INPUT:
•••••

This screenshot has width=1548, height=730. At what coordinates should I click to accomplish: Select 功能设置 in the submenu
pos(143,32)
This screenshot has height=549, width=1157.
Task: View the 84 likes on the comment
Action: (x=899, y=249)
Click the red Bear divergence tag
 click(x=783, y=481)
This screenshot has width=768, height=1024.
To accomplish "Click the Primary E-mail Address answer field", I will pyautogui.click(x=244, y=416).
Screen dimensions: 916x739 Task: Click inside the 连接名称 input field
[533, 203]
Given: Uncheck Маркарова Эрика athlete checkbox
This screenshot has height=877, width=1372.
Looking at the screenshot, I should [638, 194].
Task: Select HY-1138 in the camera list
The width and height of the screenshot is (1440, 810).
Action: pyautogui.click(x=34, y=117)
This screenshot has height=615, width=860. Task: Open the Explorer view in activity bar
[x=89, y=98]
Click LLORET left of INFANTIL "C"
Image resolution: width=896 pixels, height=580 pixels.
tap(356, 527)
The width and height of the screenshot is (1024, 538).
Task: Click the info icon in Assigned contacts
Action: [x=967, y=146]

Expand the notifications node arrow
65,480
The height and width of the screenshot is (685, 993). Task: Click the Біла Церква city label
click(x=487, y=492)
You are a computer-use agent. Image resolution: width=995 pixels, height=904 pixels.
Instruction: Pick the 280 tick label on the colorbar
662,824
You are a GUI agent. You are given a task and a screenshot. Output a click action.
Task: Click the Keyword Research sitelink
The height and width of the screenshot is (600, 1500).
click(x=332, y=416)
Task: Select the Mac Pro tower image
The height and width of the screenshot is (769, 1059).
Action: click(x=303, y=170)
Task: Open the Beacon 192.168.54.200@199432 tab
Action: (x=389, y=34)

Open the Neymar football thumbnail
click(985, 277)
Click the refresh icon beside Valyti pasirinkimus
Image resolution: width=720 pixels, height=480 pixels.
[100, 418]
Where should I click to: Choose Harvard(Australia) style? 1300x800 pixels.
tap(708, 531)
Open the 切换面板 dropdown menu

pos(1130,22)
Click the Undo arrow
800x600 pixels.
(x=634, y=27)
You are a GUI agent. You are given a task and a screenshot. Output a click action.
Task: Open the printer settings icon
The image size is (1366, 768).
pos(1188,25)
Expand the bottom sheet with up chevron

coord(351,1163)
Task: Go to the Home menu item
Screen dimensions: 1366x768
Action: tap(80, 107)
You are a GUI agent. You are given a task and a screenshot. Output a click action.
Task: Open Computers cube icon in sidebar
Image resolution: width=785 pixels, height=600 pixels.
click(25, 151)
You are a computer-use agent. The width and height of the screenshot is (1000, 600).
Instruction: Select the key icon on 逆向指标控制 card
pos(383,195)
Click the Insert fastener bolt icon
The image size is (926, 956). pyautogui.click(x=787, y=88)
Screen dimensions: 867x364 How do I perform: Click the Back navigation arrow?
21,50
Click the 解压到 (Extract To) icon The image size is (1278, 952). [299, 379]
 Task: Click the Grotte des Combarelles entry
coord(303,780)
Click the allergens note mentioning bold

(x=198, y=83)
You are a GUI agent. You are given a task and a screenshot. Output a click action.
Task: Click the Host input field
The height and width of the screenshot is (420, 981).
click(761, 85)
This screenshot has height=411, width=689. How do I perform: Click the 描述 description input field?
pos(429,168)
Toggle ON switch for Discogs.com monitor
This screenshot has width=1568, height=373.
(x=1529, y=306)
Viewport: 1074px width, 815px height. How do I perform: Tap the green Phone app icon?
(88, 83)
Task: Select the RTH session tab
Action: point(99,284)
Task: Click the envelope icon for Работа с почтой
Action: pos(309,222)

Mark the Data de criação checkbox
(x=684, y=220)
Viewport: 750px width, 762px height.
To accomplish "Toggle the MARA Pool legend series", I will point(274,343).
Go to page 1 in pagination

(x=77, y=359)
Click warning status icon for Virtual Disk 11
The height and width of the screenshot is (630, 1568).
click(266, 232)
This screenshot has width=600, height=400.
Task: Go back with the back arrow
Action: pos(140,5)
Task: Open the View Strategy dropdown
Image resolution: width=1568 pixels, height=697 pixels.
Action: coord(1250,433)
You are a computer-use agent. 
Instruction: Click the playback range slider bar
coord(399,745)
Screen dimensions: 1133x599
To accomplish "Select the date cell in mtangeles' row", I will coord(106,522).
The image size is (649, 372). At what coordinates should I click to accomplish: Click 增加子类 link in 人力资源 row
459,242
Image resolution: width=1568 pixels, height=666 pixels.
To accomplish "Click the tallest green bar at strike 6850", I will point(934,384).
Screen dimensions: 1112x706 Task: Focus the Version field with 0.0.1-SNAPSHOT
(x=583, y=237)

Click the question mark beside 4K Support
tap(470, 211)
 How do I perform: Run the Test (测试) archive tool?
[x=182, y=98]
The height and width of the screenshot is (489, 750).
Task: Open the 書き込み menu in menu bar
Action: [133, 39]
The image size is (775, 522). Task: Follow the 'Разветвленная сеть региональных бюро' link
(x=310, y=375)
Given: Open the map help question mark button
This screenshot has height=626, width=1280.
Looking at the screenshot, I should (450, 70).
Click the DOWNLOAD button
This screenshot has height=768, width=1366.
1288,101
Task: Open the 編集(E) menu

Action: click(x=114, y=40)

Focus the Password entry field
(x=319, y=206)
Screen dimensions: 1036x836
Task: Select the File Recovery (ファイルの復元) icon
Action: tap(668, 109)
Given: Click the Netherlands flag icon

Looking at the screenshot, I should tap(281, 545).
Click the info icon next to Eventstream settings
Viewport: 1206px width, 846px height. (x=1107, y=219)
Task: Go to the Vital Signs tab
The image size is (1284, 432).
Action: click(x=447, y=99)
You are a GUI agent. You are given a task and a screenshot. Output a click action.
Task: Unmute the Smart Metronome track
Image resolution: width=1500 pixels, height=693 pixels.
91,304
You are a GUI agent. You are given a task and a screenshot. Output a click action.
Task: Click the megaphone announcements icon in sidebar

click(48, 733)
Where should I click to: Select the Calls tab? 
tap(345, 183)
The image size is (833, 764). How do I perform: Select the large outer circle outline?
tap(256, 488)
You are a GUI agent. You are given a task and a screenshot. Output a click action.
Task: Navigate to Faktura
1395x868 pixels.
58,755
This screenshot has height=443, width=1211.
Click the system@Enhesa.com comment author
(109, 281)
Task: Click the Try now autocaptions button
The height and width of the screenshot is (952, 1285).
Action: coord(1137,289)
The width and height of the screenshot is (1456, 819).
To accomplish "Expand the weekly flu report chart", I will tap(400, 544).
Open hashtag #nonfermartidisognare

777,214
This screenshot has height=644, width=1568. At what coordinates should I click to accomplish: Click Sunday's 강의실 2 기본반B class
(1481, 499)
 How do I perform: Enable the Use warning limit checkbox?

•••••

Can you restate every record above word for word?

OUTPUT BELOW:
This screenshot has width=1548, height=730. At what coordinates should I click to accomplish: Select 功能设置 in the submenu
pos(143,32)
This screenshot has height=549, width=1157.
Task: View the 84 likes on the comment
Action: (x=899, y=249)
Click the red Bear divergence tag
 click(x=783, y=481)
This screenshot has width=768, height=1024.
To accomplish "Click the Primary E-mail Address answer field", I will pyautogui.click(x=244, y=416).
Screen dimensions: 916x739 Task: Click inside the 连接名称 input field
[533, 203]
Given: Uncheck Маркарова Эрика athlete checkbox
This screenshot has height=877, width=1372.
Looking at the screenshot, I should [638, 194].
Task: Select HY-1138 in the camera list
The width and height of the screenshot is (1440, 810).
Action: pyautogui.click(x=34, y=117)
This screenshot has height=615, width=860. Task: Open the Explorer view in activity bar
[x=89, y=98]
Click LLORET left of INFANTIL "C"
Image resolution: width=896 pixels, height=580 pixels.
tap(356, 527)
The width and height of the screenshot is (1024, 538).
Task: Click the info icon in Assigned contacts
Action: [x=967, y=146]

Expand the notifications node arrow
65,480
The height and width of the screenshot is (685, 993). Task: Click the Біла Церква city label
click(x=487, y=492)
You are a computer-use agent. Image resolution: width=995 pixels, height=904 pixels.
Instruction: Pick the 280 tick label on the colorbar
662,824
You are a GUI agent. You are given a task and a screenshot. Output a click action.
Task: Click the Keyword Research sitelink
The height and width of the screenshot is (600, 1500).
click(x=332, y=416)
Task: Select the Mac Pro tower image
The height and width of the screenshot is (769, 1059).
Action: click(x=303, y=170)
Task: Open the Beacon 192.168.54.200@199432 tab
Action: (x=389, y=34)

Open the Neymar football thumbnail
click(985, 277)
Click the refresh icon beside Valyti pasirinkimus
Image resolution: width=720 pixels, height=480 pixels.
[100, 418]
Where should I click to: Choose Harvard(Australia) style? 1300x800 pixels.
tap(708, 531)
Open the 切换面板 dropdown menu

pos(1130,22)
Click the Undo arrow
800x600 pixels.
(x=634, y=27)
You are a GUI agent. You are given a task and a screenshot. Output a click action.
Task: Open the printer settings icon
The image size is (1366, 768).
pos(1188,25)
Expand the bottom sheet with up chevron

coord(351,1163)
Task: Go to the Home menu item
Screen dimensions: 1366x768
Action: tap(80, 107)
You are a GUI agent. You are given a task and a screenshot. Output a click action.
Task: Open Computers cube icon in sidebar
Image resolution: width=785 pixels, height=600 pixels.
click(25, 151)
You are a computer-use agent. The width and height of the screenshot is (1000, 600).
Instruction: Select the key icon on 逆向指标控制 card
pos(383,195)
Click the Insert fastener bolt icon
The image size is (926, 956). pyautogui.click(x=787, y=88)
Screen dimensions: 867x364 How do I perform: Click the Back navigation arrow?
21,50
Click the 解压到 (Extract To) icon The image size is (1278, 952). [299, 379]
 Task: Click the Grotte des Combarelles entry
coord(303,780)
Click the allergens note mentioning bold

(x=198, y=83)
You are a GUI agent. You are given a task and a screenshot. Output a click action.
Task: Click the Host input field
The height and width of the screenshot is (420, 981).
click(761, 85)
This screenshot has height=411, width=689. How do I perform: Click the 描述 description input field?
pos(429,168)
Toggle ON switch for Discogs.com monitor
This screenshot has width=1568, height=373.
(x=1529, y=306)
Viewport: 1074px width, 815px height. How do I perform: Tap the green Phone app icon?
(88, 83)
Task: Select the RTH session tab
Action: point(99,284)
Task: Click the envelope icon for Работа с почтой
Action: pos(309,222)

Mark the Data de criação checkbox
(x=684, y=220)
Viewport: 750px width, 762px height.
To accomplish "Toggle the MARA Pool legend series", I will point(274,343).
Go to page 1 in pagination

(x=77, y=359)
Click warning status icon for Virtual Disk 11
The height and width of the screenshot is (630, 1568).
click(266, 232)
This screenshot has width=600, height=400.
Task: Go back with the back arrow
Action: pos(140,5)
Task: Open the View Strategy dropdown
Image resolution: width=1568 pixels, height=697 pixels.
Action: coord(1250,433)
You are a computer-use agent. 
Instruction: Click the playback range slider bar
coord(399,745)
Screen dimensions: 1133x599
To accomplish "Select the date cell in mtangeles' row", I will coord(106,522).
The image size is (649, 372). At what coordinates should I click to accomplish: Click 增加子类 link in 人力资源 row
459,242
Image resolution: width=1568 pixels, height=666 pixels.
To accomplish "Click the tallest green bar at strike 6850", I will point(934,384).
Screen dimensions: 1112x706 Task: Focus the Version field with 0.0.1-SNAPSHOT
(x=583, y=237)

Click the question mark beside 4K Support
tap(470, 211)
 How do I perform: Run the Test (测试) archive tool?
[x=182, y=98]
The height and width of the screenshot is (489, 750).
Task: Open the 書き込み menu in menu bar
Action: [133, 39]
The image size is (775, 522). Task: Follow the 'Разветвленная сеть региональных бюро' link
(x=310, y=375)
Given: Open the map help question mark button
This screenshot has height=626, width=1280.
Looking at the screenshot, I should (450, 70).
Click the DOWNLOAD button
This screenshot has height=768, width=1366.
1288,101
Task: Open the 編集(E) menu

Action: click(x=114, y=40)

Focus the Password entry field
(x=319, y=206)
Screen dimensions: 1036x836
Task: Select the File Recovery (ファイルの復元) icon
Action: tap(668, 109)
Given: Click the Netherlands flag icon

Looking at the screenshot, I should tap(281, 545).
Click the info icon next to Eventstream settings
Viewport: 1206px width, 846px height. (x=1107, y=219)
Task: Go to the Vital Signs tab
The image size is (1284, 432).
Action: click(x=447, y=99)
You are a GUI agent. You are given a task and a screenshot. Output a click action.
Task: Unmute the Smart Metronome track
Image resolution: width=1500 pixels, height=693 pixels.
91,304
You are a GUI agent. You are given a task and a screenshot. Output a click action.
Task: Click the megaphone announcements icon in sidebar

click(48, 733)
Where should I click to: Select the Calls tab? 
tap(345, 183)
The image size is (833, 764). How do I perform: Select the large outer circle outline?
tap(256, 488)
You are a GUI agent. You are given a task and a screenshot. Output a click action.
Task: Navigate to Faktura
1395x868 pixels.
58,755
This screenshot has height=443, width=1211.
Click the system@Enhesa.com comment author
(109, 281)
Task: Click the Try now autocaptions button
The height and width of the screenshot is (952, 1285).
Action: coord(1137,289)
The width and height of the screenshot is (1456, 819).
To accomplish "Expand the weekly flu report chart", I will tap(400, 544).
Open hashtag #nonfermartidisognare

777,214
This screenshot has height=644, width=1568. At what coordinates should I click to accomplish: Click Sunday's 강의실 2 기본반B class
(1481, 499)
 How do I perform: Enable the Use warning limit checkbox?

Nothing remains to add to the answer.